Reading passage:
In addition, this thesis aims to investigate the spectrometric properties of scintillating materials as a first step to establish a platform for developing a neutron spectrometer/dosimeter.
In terms of methodology, the thesis has taken an empirical approach in studying potential sensors that can be used for neutron spectrometry. Four scintillators have been explored and studied. Each scintillator corresponds to a particular energy region. The first part of the thesis consists of extensive Monte Carlo calculations to optimize the sensor’s isotope contents, while the second part consists of conducting a series of experiments using three main facilities, namely an AmBe source of 120 mCi, a neutron generator of 2.5 MeV neutrons at the University of Ontario Institute of Technology, a KN Van De Graaff accelerator at McMaster University, and gamma ray sources with different energies. All sensors have been used in conjunction with a miniature data acquisition system that consists of a multi-channel analyzer, mounted on a photomultiplier, and controlled by software to operate, control and analyze the output data. The time characteristics of the output pulse, such as integration time and rising time, have been optimized for each sensor.

What the exercise asks:
Copy the part of the passage on neutron spectrometry sensors that opens with "In addition, this" and closes with "a neutron spectrometer/dosimeter.", renaming "spectrometric properties" to "detection properties". None of the rows after this point are needed.

Rows from a pointing dataset:
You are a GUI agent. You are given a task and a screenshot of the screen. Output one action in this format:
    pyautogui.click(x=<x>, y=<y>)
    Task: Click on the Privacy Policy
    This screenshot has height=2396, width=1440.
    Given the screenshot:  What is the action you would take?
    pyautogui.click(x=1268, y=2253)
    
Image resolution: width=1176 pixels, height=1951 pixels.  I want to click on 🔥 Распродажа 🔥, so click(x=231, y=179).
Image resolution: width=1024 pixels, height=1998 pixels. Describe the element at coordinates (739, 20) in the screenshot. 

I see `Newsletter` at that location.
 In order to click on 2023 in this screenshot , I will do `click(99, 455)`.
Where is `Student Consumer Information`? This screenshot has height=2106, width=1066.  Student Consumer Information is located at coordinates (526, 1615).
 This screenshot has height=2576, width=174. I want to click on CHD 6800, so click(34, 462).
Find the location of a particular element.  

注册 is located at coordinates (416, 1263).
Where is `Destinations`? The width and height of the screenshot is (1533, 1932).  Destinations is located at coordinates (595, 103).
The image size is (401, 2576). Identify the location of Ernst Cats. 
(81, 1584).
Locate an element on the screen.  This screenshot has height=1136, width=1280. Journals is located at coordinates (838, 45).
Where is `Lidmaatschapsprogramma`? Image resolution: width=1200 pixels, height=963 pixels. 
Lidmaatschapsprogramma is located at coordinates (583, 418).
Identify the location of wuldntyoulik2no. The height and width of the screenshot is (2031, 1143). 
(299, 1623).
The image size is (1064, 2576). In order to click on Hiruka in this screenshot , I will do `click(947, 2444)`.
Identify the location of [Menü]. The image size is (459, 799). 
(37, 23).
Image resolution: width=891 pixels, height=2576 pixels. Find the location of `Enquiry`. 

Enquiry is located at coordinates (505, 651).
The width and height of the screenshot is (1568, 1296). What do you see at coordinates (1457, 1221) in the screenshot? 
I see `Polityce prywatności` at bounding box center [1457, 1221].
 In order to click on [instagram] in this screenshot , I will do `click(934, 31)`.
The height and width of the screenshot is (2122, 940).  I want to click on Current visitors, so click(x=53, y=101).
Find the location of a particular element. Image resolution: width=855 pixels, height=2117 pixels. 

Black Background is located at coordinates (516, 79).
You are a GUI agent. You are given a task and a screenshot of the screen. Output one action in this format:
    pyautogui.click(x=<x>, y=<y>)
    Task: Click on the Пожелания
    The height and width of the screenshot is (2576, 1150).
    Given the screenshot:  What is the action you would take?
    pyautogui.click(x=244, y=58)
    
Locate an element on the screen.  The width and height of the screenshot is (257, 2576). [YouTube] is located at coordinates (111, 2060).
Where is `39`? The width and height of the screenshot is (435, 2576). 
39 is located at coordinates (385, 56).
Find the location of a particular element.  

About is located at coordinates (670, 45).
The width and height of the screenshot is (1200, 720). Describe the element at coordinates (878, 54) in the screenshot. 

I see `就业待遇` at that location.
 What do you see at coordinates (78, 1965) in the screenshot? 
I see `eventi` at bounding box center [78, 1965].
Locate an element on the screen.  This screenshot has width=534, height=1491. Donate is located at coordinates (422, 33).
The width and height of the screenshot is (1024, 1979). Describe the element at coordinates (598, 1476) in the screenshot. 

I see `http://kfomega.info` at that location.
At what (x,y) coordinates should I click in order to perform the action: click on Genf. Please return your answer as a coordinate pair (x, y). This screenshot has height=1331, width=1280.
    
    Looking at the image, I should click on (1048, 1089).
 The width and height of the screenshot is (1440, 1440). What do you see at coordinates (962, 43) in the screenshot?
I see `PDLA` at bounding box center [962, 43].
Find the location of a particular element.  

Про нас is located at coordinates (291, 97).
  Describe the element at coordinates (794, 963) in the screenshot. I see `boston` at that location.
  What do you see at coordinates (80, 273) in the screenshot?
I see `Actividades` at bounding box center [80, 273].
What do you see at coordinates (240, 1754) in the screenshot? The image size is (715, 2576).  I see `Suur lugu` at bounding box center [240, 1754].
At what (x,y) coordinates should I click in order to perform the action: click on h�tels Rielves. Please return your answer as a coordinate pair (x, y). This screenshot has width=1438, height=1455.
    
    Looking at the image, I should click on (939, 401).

Full output:
In addition, this thesis aims to investigate the detection properties of scintillating materials as a first step to establish a platform for developing a neutron spectrometer/dosimeter.